§ **Your task**: Whatever the records say, set them down exactly.

:::

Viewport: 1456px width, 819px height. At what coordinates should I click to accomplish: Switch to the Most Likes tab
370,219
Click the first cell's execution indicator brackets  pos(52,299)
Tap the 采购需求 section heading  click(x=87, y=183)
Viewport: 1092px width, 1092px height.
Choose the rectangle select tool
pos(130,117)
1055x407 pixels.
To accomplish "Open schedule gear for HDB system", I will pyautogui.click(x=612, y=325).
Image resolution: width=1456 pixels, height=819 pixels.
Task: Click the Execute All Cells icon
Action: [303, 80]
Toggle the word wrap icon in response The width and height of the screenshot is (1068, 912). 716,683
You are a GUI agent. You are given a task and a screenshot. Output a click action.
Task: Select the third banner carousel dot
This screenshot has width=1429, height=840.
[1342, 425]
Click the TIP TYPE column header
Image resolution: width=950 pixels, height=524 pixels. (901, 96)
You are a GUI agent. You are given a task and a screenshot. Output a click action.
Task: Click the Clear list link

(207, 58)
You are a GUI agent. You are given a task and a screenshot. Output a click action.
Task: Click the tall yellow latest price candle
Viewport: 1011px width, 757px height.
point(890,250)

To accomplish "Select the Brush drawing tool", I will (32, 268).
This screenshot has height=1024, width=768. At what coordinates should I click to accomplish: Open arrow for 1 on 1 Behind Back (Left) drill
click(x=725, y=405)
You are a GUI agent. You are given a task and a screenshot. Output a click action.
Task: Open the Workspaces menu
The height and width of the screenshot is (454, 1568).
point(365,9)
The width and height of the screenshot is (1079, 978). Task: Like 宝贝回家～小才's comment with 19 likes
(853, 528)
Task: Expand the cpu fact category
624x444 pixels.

:::

§ **Result for this task**:
Viewport: 1456px width, 819px height. At what coordinates should I click to accomplish: Switch to the Most Likes tab
370,219
Click the first cell's execution indicator brackets  pos(52,299)
Tap the 采购需求 section heading  click(x=87, y=183)
Viewport: 1092px width, 1092px height.
Choose the rectangle select tool
pos(130,117)
1055x407 pixels.
To accomplish "Open schedule gear for HDB system", I will pyautogui.click(x=612, y=325).
Image resolution: width=1456 pixels, height=819 pixels.
Task: Click the Execute All Cells icon
Action: [303, 80]
Toggle the word wrap icon in response The width and height of the screenshot is (1068, 912). 716,683
You are a GUI agent. You are given a task and a screenshot. Output a click action.
Task: Select the third banner carousel dot
This screenshot has width=1429, height=840.
[1342, 425]
Click the TIP TYPE column header
Image resolution: width=950 pixels, height=524 pixels. (901, 96)
You are a GUI agent. You are given a task and a screenshot. Output a click action.
Task: Click the Clear list link

(207, 58)
You are a GUI agent. You are given a task and a screenshot. Output a click action.
Task: Click the tall yellow latest price candle
Viewport: 1011px width, 757px height.
point(890,250)

To accomplish "Select the Brush drawing tool", I will (32, 268).
This screenshot has height=1024, width=768. At what coordinates should I click to accomplish: Open arrow for 1 on 1 Behind Back (Left) drill
click(x=725, y=405)
You are a GUI agent. You are given a task and a screenshot. Output a click action.
Task: Open the Workspaces menu
The height and width of the screenshot is (454, 1568).
point(365,9)
The width and height of the screenshot is (1079, 978). Task: Like 宝贝回家～小才's comment with 19 likes
(853, 528)
Task: Expand the cpu fact category
624x444 pixels.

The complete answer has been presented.